A moment of self-reflection
























If I could just come to peace with the fact that I'm a passionate person, instead of working to keep it tightly sealed all the time, I would probably be more . . . at peace.

Yeah, not likely. 

9.28.2011

Google is hard



















I read this comment yesterday on the official blog for the faculty senate president at my institution:
No doubt you have often wondered, as have I, how it has come to be that P-16 educators are paid so little in our country. The main reason, I believe, has something to do with how career educators are attracted to the human-improvement project; in love with both the ideas and with the people likewise attracted to the project. Now, if food, clothes, shelter and books were just not so darn pricey.
He ends with a smiley face, just to let us know that he's not all that serious.
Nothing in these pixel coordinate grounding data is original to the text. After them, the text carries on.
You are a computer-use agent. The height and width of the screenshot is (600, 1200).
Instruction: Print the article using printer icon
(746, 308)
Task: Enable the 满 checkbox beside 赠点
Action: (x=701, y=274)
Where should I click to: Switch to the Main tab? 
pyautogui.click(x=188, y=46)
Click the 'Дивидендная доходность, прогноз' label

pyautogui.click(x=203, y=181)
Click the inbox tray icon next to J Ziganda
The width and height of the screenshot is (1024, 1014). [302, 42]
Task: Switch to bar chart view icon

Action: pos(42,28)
I'll grant that this is a small point, and a common one that people bring up:  teachers aren't paid enough.  One doesn't get into education to get rich, etc.  Fair enough.  But here's the thing:  on an official forum from an elected faculty official, hosted on the university website, might one make sure one's pronouncements are accurate? 

I googled for salary figures. It took all of two minutes to find the following from a government site:
national mean salary:  $38,330
national mean salary for educators:  $50,440
$12,000 more than the national mean for all professions.  Plus (if you are in a public institution) high job security, far better than average benefits, a relatively kind work schedule (i.e., not working the night shift, etc.).  To make a point like the one above, especially in a region of the country where unemployment and poverty is particularly high (and in light of a recent plant closing one county over)--well, I think perhaps he might better have just kept that little thought to himself.

I mean, don't we expect a bit more from tenured university professors?

9.26.2011

Monday Update, Kitty Heaven Edition.

Rest in Peace, and enjoy the heavenly buffet, Watermelon Kitty.
















Sad news:  Simon the Watermelon Kitty is apparently gone.  Given that he was fat and lazy and neutered, and hasn't eaten from his bowl in three days, I have to assume that he was killed somehow.  He was perfectly fine on Friday evening, and then, *poof!* 

I think I'm the only one who really misses him.



Well, to be fair, Fluffernutter misses him too . . . she's obviously lonely and has been extra insistent about being let inside.

I spoke at an induction ceremony yesterday . . . something I've never done before.  It's not the same as lecturing!  But!  I was brief, so it's a win.

Little Red is slowly getting better thanks to judicious and regularly delivered breathing treatments.  Every evening he falls asleep while he's sitting and getting it . . . so at least this simplifies bedtime for Number One Son and the two parentals.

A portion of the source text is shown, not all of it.